大人はとても疲弊していて、そのせいで苛々していて余裕がない。
若者はやることがない。
「ジョジョ」の母のいう「すべきことをする」を思い出したが
「すべきことをしてない」人が集まるとこんな行き詰まった世界になってしまうのかと思い愕然とした。
個人的にはジンおじいちゃんのエピソードがつらくて思わず怒りがわいてきた…
ジンと主人公ブーの演技が好きだ。
主役格あと2人も良かった。
役者の息づかいがよく伝わる。

希望なんてないかと思っていたけれど
それでもラストシーンは素晴らしい。
これもグレー。
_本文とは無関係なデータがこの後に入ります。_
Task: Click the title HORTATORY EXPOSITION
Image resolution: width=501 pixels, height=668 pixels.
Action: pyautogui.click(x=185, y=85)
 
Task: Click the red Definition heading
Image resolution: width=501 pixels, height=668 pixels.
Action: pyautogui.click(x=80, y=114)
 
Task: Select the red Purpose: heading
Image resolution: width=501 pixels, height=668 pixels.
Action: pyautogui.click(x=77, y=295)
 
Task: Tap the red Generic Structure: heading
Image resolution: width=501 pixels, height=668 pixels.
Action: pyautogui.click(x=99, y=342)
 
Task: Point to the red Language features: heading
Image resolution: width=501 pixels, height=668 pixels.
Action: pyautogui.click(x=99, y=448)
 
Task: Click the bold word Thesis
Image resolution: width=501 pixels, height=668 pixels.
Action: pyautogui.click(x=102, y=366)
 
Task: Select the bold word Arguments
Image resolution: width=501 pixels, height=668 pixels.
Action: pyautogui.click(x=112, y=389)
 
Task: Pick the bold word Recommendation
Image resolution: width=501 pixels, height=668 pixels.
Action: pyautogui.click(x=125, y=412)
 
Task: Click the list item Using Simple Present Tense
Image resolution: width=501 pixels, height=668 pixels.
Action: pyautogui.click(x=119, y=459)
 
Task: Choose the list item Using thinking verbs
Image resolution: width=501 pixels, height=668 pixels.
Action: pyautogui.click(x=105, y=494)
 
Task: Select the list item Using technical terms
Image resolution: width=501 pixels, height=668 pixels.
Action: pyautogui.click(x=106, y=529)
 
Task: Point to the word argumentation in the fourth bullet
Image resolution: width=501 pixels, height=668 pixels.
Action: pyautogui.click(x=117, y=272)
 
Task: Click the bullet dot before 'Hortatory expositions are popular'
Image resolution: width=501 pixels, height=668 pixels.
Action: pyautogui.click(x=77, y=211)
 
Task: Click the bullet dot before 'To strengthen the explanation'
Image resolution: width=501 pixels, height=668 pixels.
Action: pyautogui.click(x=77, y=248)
強烈なグレーだ。
救いは、ない。
でも自分の心は自分が救うしかない。

劇中とエンドロールの現代風だがどこかノスタルジックなメロディーも良い。
これはギターの音色?


2020劇場鑑賞23本目


以下少しネタバレ?


元を正せば誰が悪い
という言葉がある。
例えば、親の育て方が悪いとか社会が悪いとか
これが意図して所処に散りばめられる。
それも割と遠いところまで降りかかる。
裏の裏を辿るように。
どこまで辿ろうが、実際にどうだろうが
責任は自分で取るしかないんだなと思った。

写真の監督の笑顔がとても優しそうで胸が詰まる。
前日のロマン・ガリもフー・ボー監督も自死を選んでしまった。どうか安らかに。